Answer: By far the best result and state of the art today involves Nipple Sparing Mastectomy(NSM) and immediate reconstruction with DIEP or other Perforator flaps. For an optimal outcome, it is crucial to have a breast surgeon well trained in NSM and the right plastic surgeon. Ideally a one stage mastectomy and reconstruction can be done. Typically the breast would have a faint scar on the under surface of the breast. The DIEP donor site should be the same as a cosmetic tummy tuck. If the abdomen is not a good option, skin and fat can be obtained from the posterior thigh leaving a scar concealed in the fold beneath the buttock. This is my most recent innovation and is called the PAP flap.

5. Of all the different types of breast reconstruction you have performed, which have you had the most success?

Answer: A Plastic Surgeon moves tissue around to restore form and function. Using microsurgical technique allows us to move tissue from anywhere to anywhere in the body creating more options to choose from for a particular patient. Microsurgical transfer of tissue for breast reconstruction has the highest success rate over any other method. Traditionally the drawback of this technique is that it requires specialized training in microsurgery.
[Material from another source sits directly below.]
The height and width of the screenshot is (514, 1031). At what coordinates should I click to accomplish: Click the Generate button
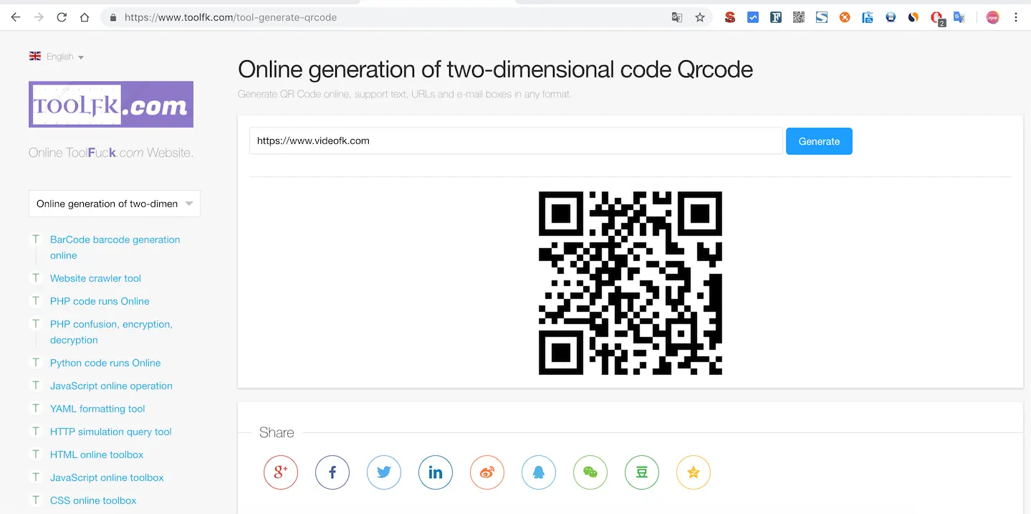click(818, 141)
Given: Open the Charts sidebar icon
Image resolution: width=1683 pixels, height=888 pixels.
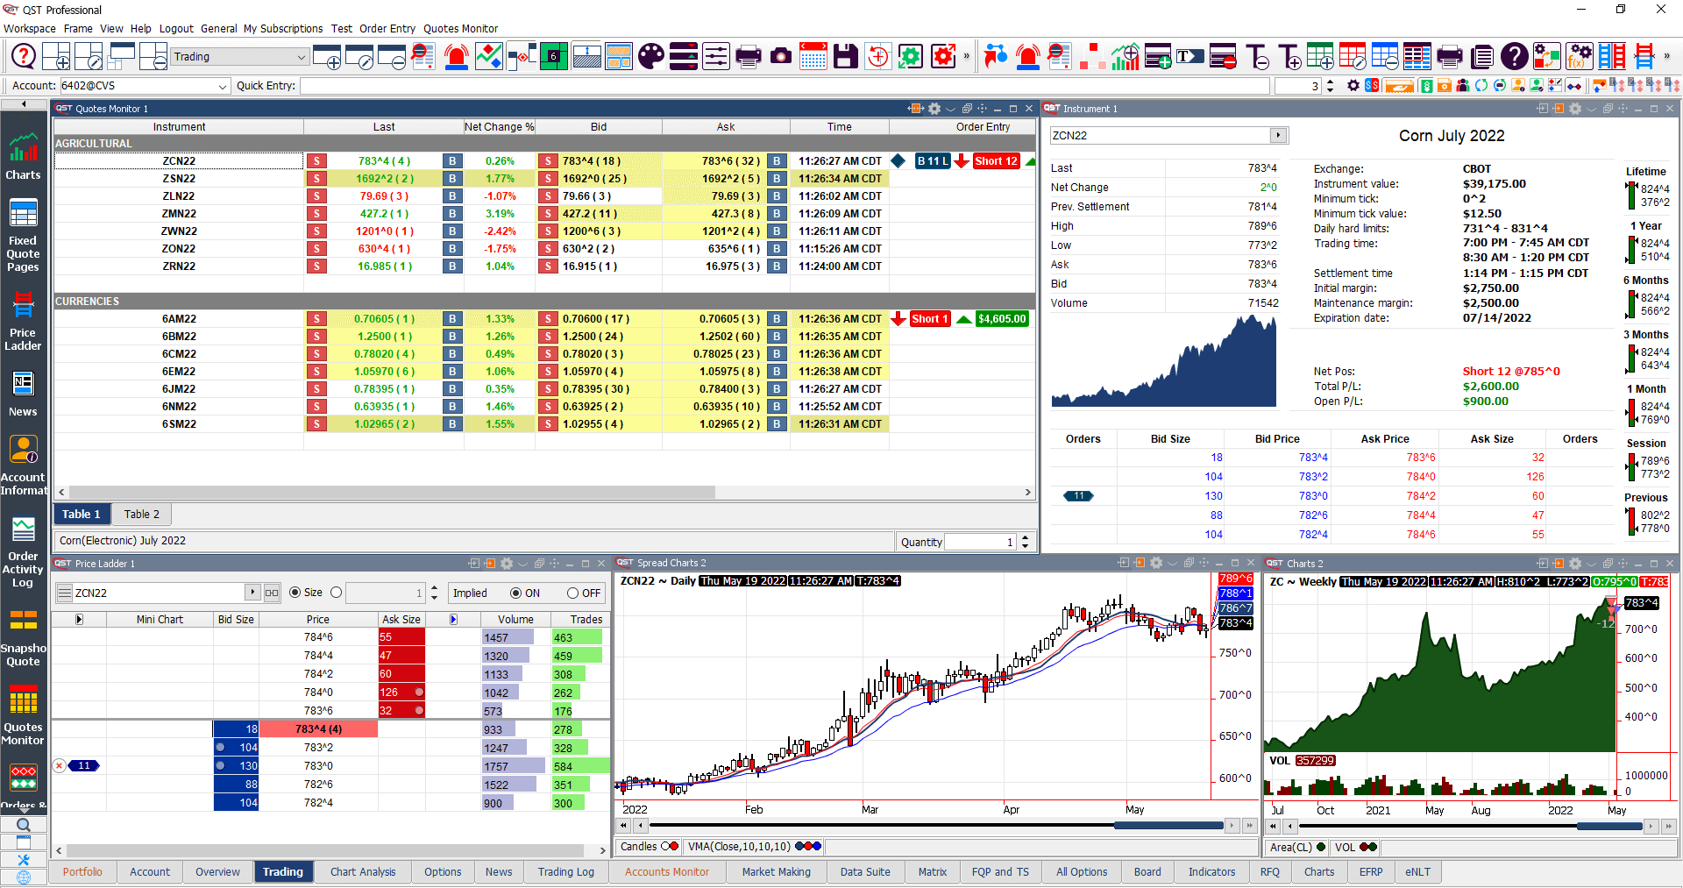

Special equipment is needed, and the length of the procedure may be longer than other methods. By specializing in microsurgical breast reconstruction, I have greatly reduced the OR time, decreased the complication rate, and increased success rate. Success rate with DIEP breast reconstruction is over 99%. These advances make the patient’s decision to select this procedure with the most natural, permanent result easier.
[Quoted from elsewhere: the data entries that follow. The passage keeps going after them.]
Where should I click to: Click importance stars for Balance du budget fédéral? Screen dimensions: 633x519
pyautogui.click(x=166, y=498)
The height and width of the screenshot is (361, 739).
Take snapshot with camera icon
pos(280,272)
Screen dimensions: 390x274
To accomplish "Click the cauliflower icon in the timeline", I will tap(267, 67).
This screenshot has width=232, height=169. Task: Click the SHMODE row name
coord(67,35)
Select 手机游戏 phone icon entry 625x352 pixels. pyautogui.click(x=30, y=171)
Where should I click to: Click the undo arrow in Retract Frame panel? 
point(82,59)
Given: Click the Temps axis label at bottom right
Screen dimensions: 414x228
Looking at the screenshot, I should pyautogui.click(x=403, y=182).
6. How did you come up with the idea for the DIEP breast reconstruction procedure?

Answer: My mother was diagnosed with breast cancer 23 years ago. My father, a General Surgeon, recommended a mastectomy. My mother was very active and particularly enjoyed water sports. She did not want to lose her breast, and if that were necessary, would desire reconstruction. I was put in charge of the breast reconstruction and planned a possible pedicle TRAM flap procedure knowing my mother would miss the function of her rectus abdominus muscle. Fortunately margins were clear on re-excision of the cancer and she was treated with lumpectomy and radiation. After this I was determined to develop better options for breast reconstruction. By studying the blood supply to the skin and fat of the lower abdomen, I discovered how to reliably transfer only the skin and fat without muscle sacrifice using microsurgical technique. Thus was born the whole field of Perforator flaps for breast reconstruction starting with the DIEP flap.